### EXTRACT PROVIDED
# Trail conditions western Ma Sanderson Brook Falls



## skizilla (Nov 13, 2011)

Does anyone know if sanderson brook falls is in hikable shape I am thinking of leading a hike with the amc there and do not have time to check it out.


----------



## bzrperfspec77 (Nov 14, 2011)

I normally don't look at the Hiking portion of this website, but I was intrigued by this... Why does it matter what the trails are like? I had a whole bunch more typed up, but I didn't want to offend anyone. Please enlighten me.


----------



## Gnarcissaro (Nov 14, 2011)

While it is kinda nice to know what you're getting yourself into blowdown, mud/water, bridge wash-out, stream crossing etc-wise. I agree with you in a way, just go.

I think he may be thinking of conditions as a result of Irene coming through. I don't think you'll have much of a problem with the trails. I hiked in the Southern Taconics (AT from CT Route 41 over Bear Mtn into MA, through Sages Ravine, over Mt. Race, and down Race Brook Falls trail back to Rt. 41,) a week ago and found nothing in the form of blowdown or washed out trail issues. I'd say it is a go.


----------



## skizilla (Nov 14, 2011)

I am leading a group hike for the AMC so i do not want it to be a bear and or dangerrous for the group.  I live in northern central ct and the tree damage here is substancial.  There are parts of the metacomet in the farmington valley that are almost impassable and there are lots of widow makers.  I just assume wait till winter snow storms and winds bring them down and start fresh in the spring.  I did hike sandeson today though and it is remarkably untouched.


----------



## Hado226 (Nov 15, 2011)

Wouldn't it be novel for an AMC hike to set out into potentially weather impacted areas with pocket saws, work gloves and loppers and remedy any issues they encounter.

### DATA LINES
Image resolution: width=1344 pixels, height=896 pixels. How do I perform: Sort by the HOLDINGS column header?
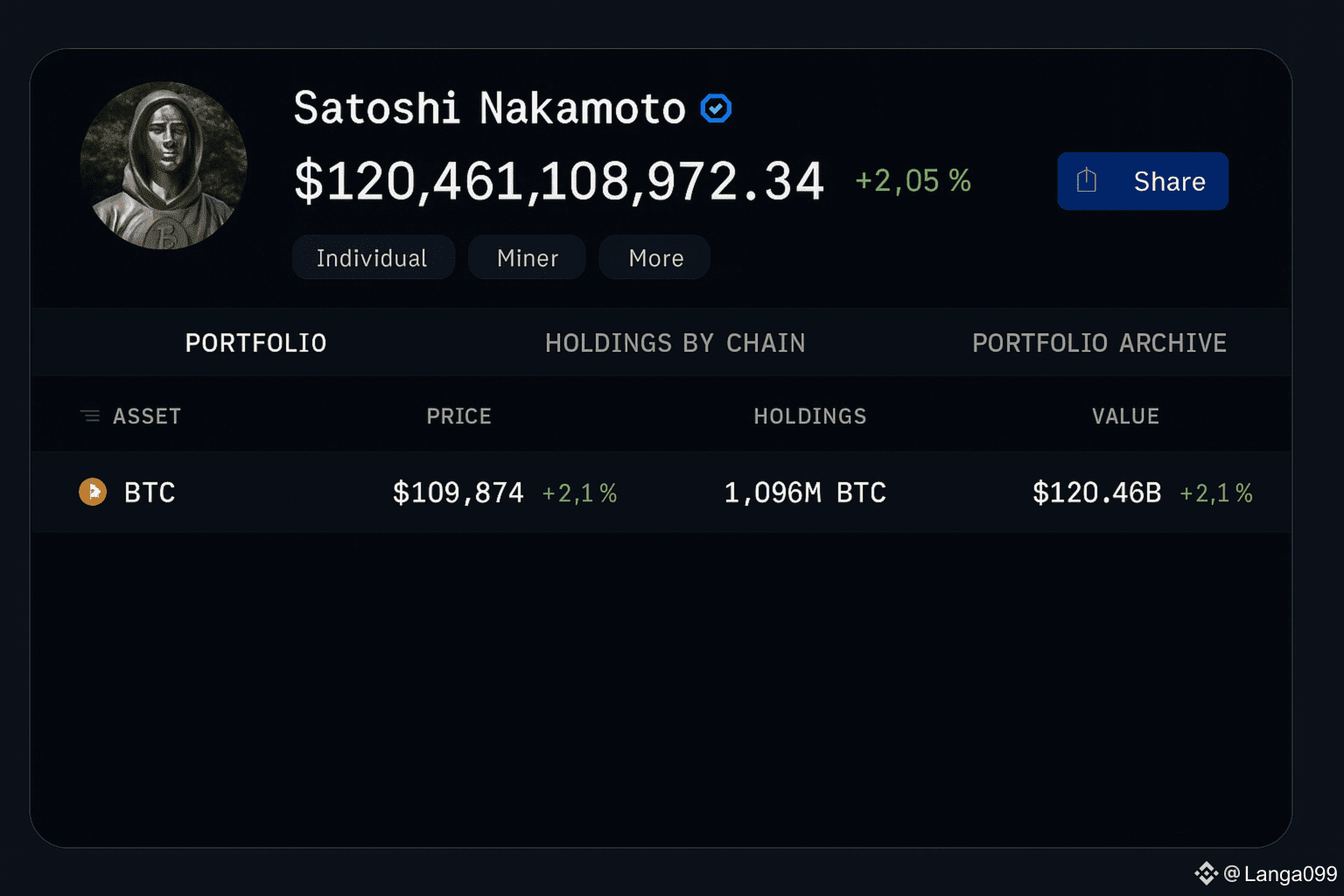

### OBJECTIVES
(A) In the Sanderson Brook Falls thread, what did skizilla find on hiking Sanderson?
(B) Carry on the Sanderson Brook Falls thread from the end of its last post.

### ANSWERS FOR THE TASKS
(A) It was remarkably untouched.

(B)
That's par for the course for mountain bikers...


----------



## bzrperfspec77 (Nov 15, 2011)

Hado226 said:


> Wouldn't it be novel for an AMC hike to set out into potentially weather impacted areas with pocket saws, work gloves and loppers and remedy any issues they encounter.
> 
> That's par for the course for mountain bikers...



It should be par for the course with any trail user. As an active member of NETRA and BTR, We clean many, many, many, many trails that are used by multi-user groups.


----------



## Hado226 (Nov 15, 2011)

bzrperfspec77 said:


> It should be par for the course with any trail user. As an active member of NETRA and BTR, We clean many, many, many, many trails that are used by multi-user groups.


 Agreed.  You guys and the SAMs are pretty good about maintenance...  I was poking a stick at the trail elitists.


----------



## bzrperfspec77 (Nov 15, 2011)

Hado226 said:


> Agreed.  You guys and the SAMs are pretty good about maintenance...  I was poking a stick at the trail elitists.



:beer: Thanks! To keep any and all trails open, we all have to work together.


----------



## Gnarcissaro (Nov 15, 2011)

Hado226 said:


> Agreed.  You guys and the SAMs are pretty good about maintenance...  I was poking a stick at the trail elitists.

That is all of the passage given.